El aceite de oliva es muy rico en ácido oleico (de un 55 a un 85 % de los ácidos grasos), que es monoinsaturado, y en antioxidantes, como la vitamina E y diversos compuestos fenólicos. Estos pueden ser: simples: hidroxitirosol, tirosol, y complejos: oleuropeína y ligstrósido, entre otros. Los compuestos fenólicos se encuentran, sobre todo, en el aceite de oliva virgen extra, y su concentración cambia según las variedades de unas regiones a otras y según la forma de elaborar el aceite.

Las funciones más importantes de los fenoles son: antioxidantes, reducen la agregación plaquetaria, antiinflamatorios y vasodilatadores (formación de óxido nítrico). Estos compuestos hacen del aceite de oliva virgen extra el mejor aceite para utilizar tanto en crudo como en la cocción de los alimentos. No tiene parangón con ningún otro. En Canarias tenemos excelentes aceites de oliva en Gran Canaria, Fuerteventura y Tenerife, y ahora también se está impulsando en La Palma.

El efecto de la dieta en Canarias está amplificado por el sedentarismo o la falta de ejercicio físico, serio problema de salud pública

¿Como sabemos el grado de seguimiento de una persona a la dieta mediterránea? Existen distintos instrumentos y metodologías y, en el marco del estudio Predimed, desarrollamos un cuestionario de 14 puntos, que adecuadamente validado, permite conocer el grado de adherencia de cada uno a este patrón alimentario [ver tabla cuestionario]. Cuanto más alto sea el resultado, mejor, pero a título orientativo de 0 a 6 sería bajo y muy bajo; de 7 a 9, medio; y de 10 a 14, alto y muy alto. Mantenerse en niveles de 10 a 14 es una de las mejores acciones que podemos hacer por nuestra salud.

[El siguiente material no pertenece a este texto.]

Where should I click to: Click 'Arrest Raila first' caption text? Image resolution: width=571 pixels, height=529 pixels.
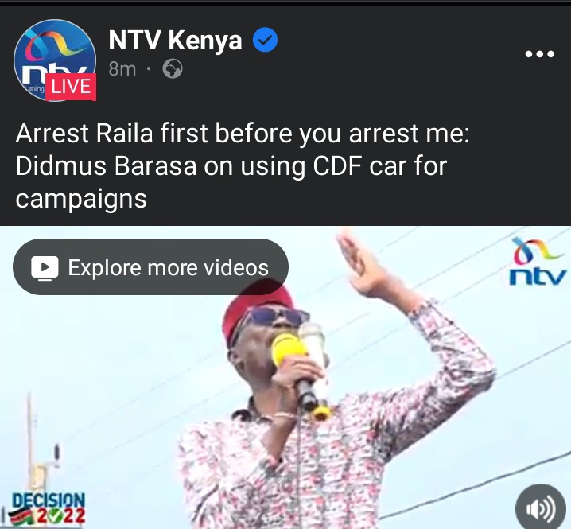pyautogui.click(x=111, y=133)
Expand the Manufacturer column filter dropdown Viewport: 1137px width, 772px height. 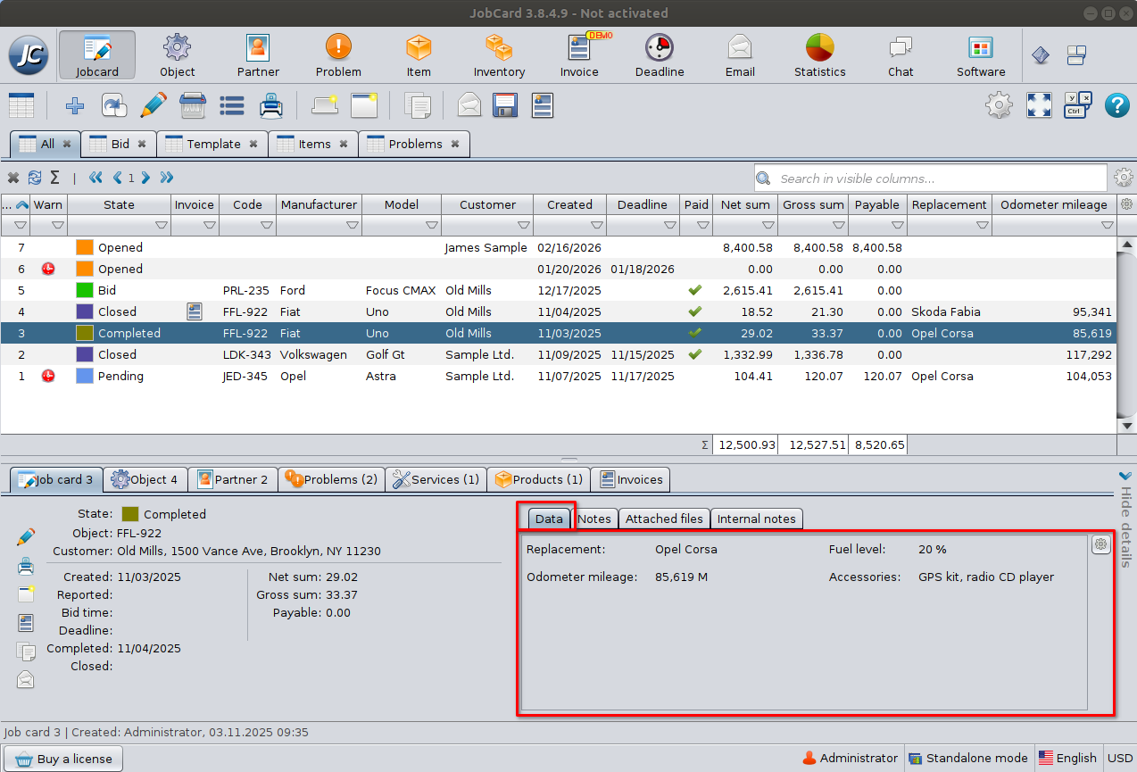(353, 226)
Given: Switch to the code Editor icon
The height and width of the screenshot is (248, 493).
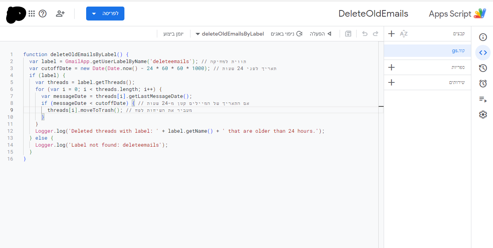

Cuestionario Predimed (descarga el PDF) de 14 puntos que permite conocer el grado de adherencia de cada uno al patrón alimentario de la dieta mediterránea.

Sedentarismo y obesidad
En Canarias el seguimiento de la dieta mediterránea es inferior al de otras partes de España. Este bajo seguimiento se asocia con mayores cifras de obesidad abdominal y de sus consecuencias (diabetes, enfermedad cardiovascular). El efecto de la dieta en Canarias está amplificado por el sedentarismo o la falta de ejercicio físico, serio problema de salud pública, particularmente en mujeres y niñas, según distintas encuestas efectuadas por nuestro grupo de investigación los últimos años.

Los beneficios de este patrón alimentario se multiplican, más allá de las enfermedades metabólicas y el cáncer, y llegan a esferas del conocimiento como la inmunidad, las enfermedades alérgicas, la psique y la salud mental o la misma calidad de vida. Ello le da una máxima proyección internacional y la refuerza como el patrón alimentario más sano y sostenible del planeta y como el protagonista fundamental en la nutrición y la salud pública a nivel no sólo mediterráneo sino mundial. Representa además un legado cultural milenario sin precedentes que debemos preservar y promover desde distintos ámbitos de la agenda política, agrícola y ganadera, medioambiental y económica, además de la sanitaria. También, e incluso más, si cabe, en Canarias.